Seven articles describing similar spinal EM cases were previously published. All cases describe female patients with an average age of 31 years, the youngest being 25 years old and the eldest 42 years old. Most presentations are described as chronic development of neurological symptoms associated with the menstrual cycle. Most symptoms were reported as lower extremity radiculopathies, and two of the cases also reported difficulty voiding. Six cases reported EM located at the conus medullaris and only one within the vertebral region. In all cases, the intramedullary nature of the lesion was initially detected by MRI imaging. The histopathology that was confirmed after surgical biopsies was obtained, except for one case published in 1968, where MRI imaging was not available [8]. Patients with lesions located at the conus medullaris were submitted to laminectomy. However, only half were furtherly treated with medically induced menopause post-operatively. The totality of cases reported improvement in their neurological symptoms, and most had remission of radicular symptoms. The uniqueness of our case resides in the fact that symptoms started with sudden onset of lower limb paresthesia, and symptoms were not associated with menstrual periods, characteristics that increased the difficulty in making the diagnosis. Another distinguishing characteristic was the absence of hematoma surrounding the lesion in the MRI. While other cases considered vascular lesions as a differential diagnosis, the atypical presentation made neoplasia the primary differential diagnosis.

Management of intramedullary spinal EM involves both medical and surgical therapies [7]. Some articles that report similar spinal EM suggest that attempts at total removal of spinal cord EM may be safer after achieving pharmacological control [7]. Our patient etiological diagnosis was only possible after the removal of the tumor and histological analysis. Therefore, surgery was performed without prior pharmacological treatment.
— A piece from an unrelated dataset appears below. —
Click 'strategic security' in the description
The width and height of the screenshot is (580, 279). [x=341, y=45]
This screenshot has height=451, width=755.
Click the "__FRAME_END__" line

IEM is a rare manifestation of endometriosis, and management is not well established by the literature. Drug therapy can be the initial treatment choice if IEM is suspected [9]. Patients who present with occupancy of the nidus in the spinal canal might suffer from spinal cord- or cauda equina-related deficits. Patients who do not respond to drug therapy or with frequent recurrence can be managed surgically [9]. Total removal of the spinal cord IEM might be safer after achieving pharmacological control [7]. Drug therapy post-surgery is also an option and should be initiated as soon as confirmation of the diagnosis is made [7].

Conclusions

This rare case of IEM demonstrates the importance of maintaining a broad differential diagnosis when evaluating spinal cord injuries and the necessity of a comprehensive history for each patient. Young female patients with acute or menstruation-related neurological symptoms should raise suspicion for IEM. Most IEM reported cases are associated with an actively bleeding mass. However, a mass intraspinal lesion without evident hematoma must also include EM as a differential diagnosis. Moreover, timely intervention and appropriate management in patients with neurological symptoms can control the disease and improve neurological function.